Dell was quiet on dates and availability for their refreshed XPS 15 (9560) with GTX 1050 video card and 7th Generation Intel 'Kaby Lake' processor. We did hear a vague "by the end of the month" when we spoke with them at CES, but that is now getting clearer as their site is now taking orders.
So far, just two variants are being offered with the non-touch (Full HD) and touch (4K UHD) both with Core i7 processors. Users can configure the storage a bit, but not yet with the more affordable rapid-hybrid storage system.

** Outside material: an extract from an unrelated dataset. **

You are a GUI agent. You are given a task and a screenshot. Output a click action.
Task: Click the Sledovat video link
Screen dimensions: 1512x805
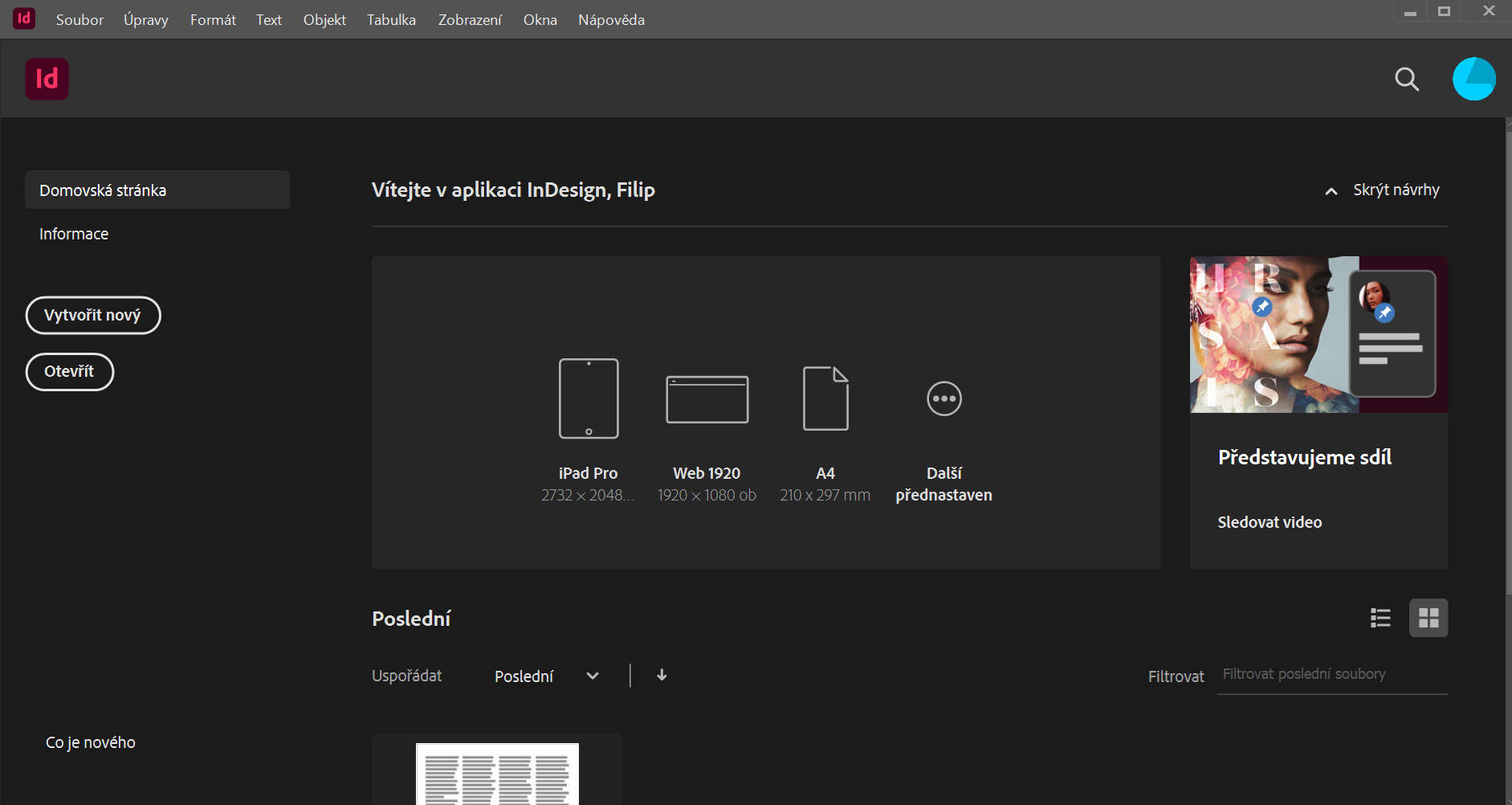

Starting at $2,249 you can get a Core i7, GTX 1050, 1TB SSD, 16GB of RAM, and 4K display. For $1,749 that drops to a 512GB SSD with the Full HD display. If ordered today, those devices should ship within 16-20 days according to Dell. However, there could be some delays as production comes online.
Many more SKUs are expected in the coming weeks bringing the bottom price down to $999 for the Core i3 version with hybrid storage. Additionally, the Microsoft Store will likely carry two versions of the laptop at a later time in addition to Best Buy.
Update: Dell has updated their buy page now with all SKUs and configuration options!
For those outside the US, you can also order the new XPS 15 starting in about two weeks.
We'll be reviewing the new XPS 15 (9560) in the coming weeks when Dell makes the device available to reviewers. For now, you can read our full write-up on what's new with this latest iteration on my favorite 15-inch laptop.
Thanks, Tom O., for the tip!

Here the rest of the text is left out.